DOPO AVER CREATO LOUISE BROWN, OGGI EDWARDS LA CLONEREBBE
Quando il 25 luglio del 1978 nacque Louise Brown, fu accolta come una benedizione per tutte le donne infertili, per tutte le coppie frustrate. Il medico che era riuscito nell’operazione di fecondazione in vitro, Bob Edwards, fu salutato come un benefattore. Questo pioniere la settimana scorsa ha rilasciato un’intervista al quotidiano The Times per dire che lui la clonazione umana la farebbe. Docente emerito all’Università di Cambridge, Edwards ritiene che in futuro la clonazione umana diventerà la cura più valida e affidabile per le coppie sterili. «Credo sia infondato ed eccessivo vietare completamente la clonazione. Penso a quanti pazienti potrebbero beneficiarne». Ci avevano rassicurato: «La clonazione umana mai, solo quella terapeutica, cloniamo solo degli embrioni». Sciolto il dubbio: presto il tabù della clonazione umana cadrà e gli scienziati accorreranno a dire che va benissimo, che male c’è. Bob Edwards è lo stesso biologo che aveva sostenuto che «presto sarà un peccato dei genitori di avere un bambino che porterà il pesante fardello di un disordine genetico».
Il sociologo tedesco Juergen Habermas ha scritto: «Supponiamo che l’uso sperimentale degli embrioni generalizzi una prassi per cui la tutela della vita umana prepersonale venga considerata come secondaria rispetto ad altri possibili fini (incluso l’auspicabile sviluppo di nobili “beni collettivi”, per esempio nuovi metodi di cura). La diffusa accettazione di questa prassi renderebbe meno sensibile la nostra visione della natura umana e aprirebbe le porte a una genetica liberale. In ciò possiamo già ora vedere quello che in futuro ci apparirà come un fait accompli del passato, cui i fautori della genetica liberale faranno appello come un Rubicone da noi già effettivamente oltrepassato». Bob Edwards il Rubicone l’ha appena passato. All’epoca della piccola Brown, chi aveva avvertito che saremmo presto arrivati alla manifattura umana, ad un’industria degli embrioni, sapeva che prima o poi il salto lo avrebbero fatto, che sotto la maschera del benefattore se ne nascondeva un’altra. Quella dell’impostore.

Dati archiviati →
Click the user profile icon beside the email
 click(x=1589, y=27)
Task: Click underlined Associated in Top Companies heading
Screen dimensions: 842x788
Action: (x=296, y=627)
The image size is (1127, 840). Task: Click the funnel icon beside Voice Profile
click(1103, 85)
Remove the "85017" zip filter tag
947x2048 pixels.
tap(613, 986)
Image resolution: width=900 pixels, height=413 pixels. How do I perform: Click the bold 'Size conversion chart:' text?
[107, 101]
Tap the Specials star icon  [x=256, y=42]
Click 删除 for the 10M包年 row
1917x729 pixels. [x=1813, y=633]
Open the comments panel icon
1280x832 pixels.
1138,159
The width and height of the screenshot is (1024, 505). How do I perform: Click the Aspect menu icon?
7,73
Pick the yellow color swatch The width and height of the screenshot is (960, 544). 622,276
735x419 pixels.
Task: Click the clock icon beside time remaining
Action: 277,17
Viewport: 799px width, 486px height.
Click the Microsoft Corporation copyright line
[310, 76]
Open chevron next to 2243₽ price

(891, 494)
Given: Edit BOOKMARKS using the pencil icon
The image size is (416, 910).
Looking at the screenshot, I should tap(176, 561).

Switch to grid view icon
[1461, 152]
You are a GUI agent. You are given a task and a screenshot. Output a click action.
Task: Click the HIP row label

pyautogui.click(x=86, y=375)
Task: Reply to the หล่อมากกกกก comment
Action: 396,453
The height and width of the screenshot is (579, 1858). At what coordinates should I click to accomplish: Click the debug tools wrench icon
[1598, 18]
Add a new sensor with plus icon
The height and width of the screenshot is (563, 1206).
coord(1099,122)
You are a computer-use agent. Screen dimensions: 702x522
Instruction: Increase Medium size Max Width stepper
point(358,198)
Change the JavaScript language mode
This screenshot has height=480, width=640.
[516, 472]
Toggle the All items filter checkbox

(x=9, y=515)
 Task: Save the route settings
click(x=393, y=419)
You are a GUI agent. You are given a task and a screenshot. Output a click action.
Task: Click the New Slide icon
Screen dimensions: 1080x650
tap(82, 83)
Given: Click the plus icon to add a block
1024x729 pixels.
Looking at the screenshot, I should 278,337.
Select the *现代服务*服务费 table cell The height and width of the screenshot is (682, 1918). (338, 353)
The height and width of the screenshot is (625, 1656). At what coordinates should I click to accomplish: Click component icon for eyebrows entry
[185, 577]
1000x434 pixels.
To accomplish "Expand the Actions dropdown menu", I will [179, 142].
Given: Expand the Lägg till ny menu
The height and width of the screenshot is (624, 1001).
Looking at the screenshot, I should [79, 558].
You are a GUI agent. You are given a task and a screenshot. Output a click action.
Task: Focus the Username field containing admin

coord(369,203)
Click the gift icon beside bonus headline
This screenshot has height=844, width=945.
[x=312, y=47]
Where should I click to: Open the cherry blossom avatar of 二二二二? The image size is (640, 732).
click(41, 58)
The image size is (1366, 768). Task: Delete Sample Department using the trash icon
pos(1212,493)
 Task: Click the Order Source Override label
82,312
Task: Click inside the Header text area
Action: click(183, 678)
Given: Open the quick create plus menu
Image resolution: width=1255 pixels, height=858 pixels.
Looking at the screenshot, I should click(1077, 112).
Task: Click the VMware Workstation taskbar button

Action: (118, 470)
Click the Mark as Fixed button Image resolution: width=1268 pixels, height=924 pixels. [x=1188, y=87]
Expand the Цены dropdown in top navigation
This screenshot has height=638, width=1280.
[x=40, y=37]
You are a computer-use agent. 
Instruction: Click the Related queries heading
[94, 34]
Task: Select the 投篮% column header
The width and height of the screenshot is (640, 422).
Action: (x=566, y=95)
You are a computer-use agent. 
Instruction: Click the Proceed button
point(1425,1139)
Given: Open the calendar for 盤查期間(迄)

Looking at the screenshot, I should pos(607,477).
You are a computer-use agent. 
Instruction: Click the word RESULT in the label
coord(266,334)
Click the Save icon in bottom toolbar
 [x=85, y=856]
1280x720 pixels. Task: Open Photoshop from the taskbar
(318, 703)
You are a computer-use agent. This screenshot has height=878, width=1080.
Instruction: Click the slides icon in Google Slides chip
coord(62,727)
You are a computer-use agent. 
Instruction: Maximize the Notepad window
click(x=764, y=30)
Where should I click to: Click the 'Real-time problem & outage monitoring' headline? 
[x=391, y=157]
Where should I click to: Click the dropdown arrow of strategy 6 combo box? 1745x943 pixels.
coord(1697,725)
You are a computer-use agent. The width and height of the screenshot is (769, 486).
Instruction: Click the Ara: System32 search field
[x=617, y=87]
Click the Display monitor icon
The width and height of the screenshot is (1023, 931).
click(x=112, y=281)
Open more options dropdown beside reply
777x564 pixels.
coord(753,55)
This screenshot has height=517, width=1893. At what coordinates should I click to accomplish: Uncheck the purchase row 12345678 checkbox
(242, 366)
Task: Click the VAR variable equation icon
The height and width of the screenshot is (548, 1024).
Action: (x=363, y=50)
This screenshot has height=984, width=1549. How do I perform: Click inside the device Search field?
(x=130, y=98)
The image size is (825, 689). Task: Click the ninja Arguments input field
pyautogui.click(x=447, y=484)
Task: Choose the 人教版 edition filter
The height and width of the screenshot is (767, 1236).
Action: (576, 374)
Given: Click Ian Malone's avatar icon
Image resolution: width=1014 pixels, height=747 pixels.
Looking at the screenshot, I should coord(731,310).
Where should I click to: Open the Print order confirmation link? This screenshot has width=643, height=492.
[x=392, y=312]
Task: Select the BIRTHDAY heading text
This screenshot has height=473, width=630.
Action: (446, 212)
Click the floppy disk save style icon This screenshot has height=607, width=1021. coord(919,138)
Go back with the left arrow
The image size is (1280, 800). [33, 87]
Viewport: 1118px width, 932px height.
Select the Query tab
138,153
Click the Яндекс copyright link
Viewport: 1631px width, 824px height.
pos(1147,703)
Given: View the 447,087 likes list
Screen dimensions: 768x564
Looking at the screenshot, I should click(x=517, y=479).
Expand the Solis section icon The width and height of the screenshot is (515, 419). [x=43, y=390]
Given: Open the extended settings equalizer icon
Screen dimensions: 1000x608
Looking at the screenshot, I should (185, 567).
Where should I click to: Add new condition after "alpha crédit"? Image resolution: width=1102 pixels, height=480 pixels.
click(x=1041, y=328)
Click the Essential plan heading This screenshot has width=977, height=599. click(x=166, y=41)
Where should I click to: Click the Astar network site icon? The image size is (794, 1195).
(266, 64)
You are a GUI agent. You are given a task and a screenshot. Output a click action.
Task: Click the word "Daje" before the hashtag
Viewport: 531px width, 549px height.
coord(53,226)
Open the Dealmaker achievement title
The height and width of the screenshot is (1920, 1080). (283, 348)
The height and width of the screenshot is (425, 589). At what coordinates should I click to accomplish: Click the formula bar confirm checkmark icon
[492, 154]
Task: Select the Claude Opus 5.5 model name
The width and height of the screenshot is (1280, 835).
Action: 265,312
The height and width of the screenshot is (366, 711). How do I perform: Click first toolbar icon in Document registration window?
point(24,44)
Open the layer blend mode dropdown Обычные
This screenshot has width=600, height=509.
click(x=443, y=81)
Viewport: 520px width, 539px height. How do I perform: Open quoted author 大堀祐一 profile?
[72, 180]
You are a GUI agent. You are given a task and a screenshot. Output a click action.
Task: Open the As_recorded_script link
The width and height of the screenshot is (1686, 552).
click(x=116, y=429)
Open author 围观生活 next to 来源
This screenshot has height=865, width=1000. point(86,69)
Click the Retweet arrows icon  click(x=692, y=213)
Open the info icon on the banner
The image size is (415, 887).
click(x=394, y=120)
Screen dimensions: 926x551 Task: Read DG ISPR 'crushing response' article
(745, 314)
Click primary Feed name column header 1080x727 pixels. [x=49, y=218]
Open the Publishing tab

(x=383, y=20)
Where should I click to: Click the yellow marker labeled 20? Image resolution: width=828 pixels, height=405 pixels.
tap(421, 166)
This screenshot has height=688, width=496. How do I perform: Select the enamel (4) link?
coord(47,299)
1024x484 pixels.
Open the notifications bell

Consegna → Elenca tutte le persone che l'estratto sulla clonazione nomina esplicitamente. I dati non hanno alcun legame con l'estratto.

Soluzione → Louise Brown, Bob Edwards, Juergen Habermas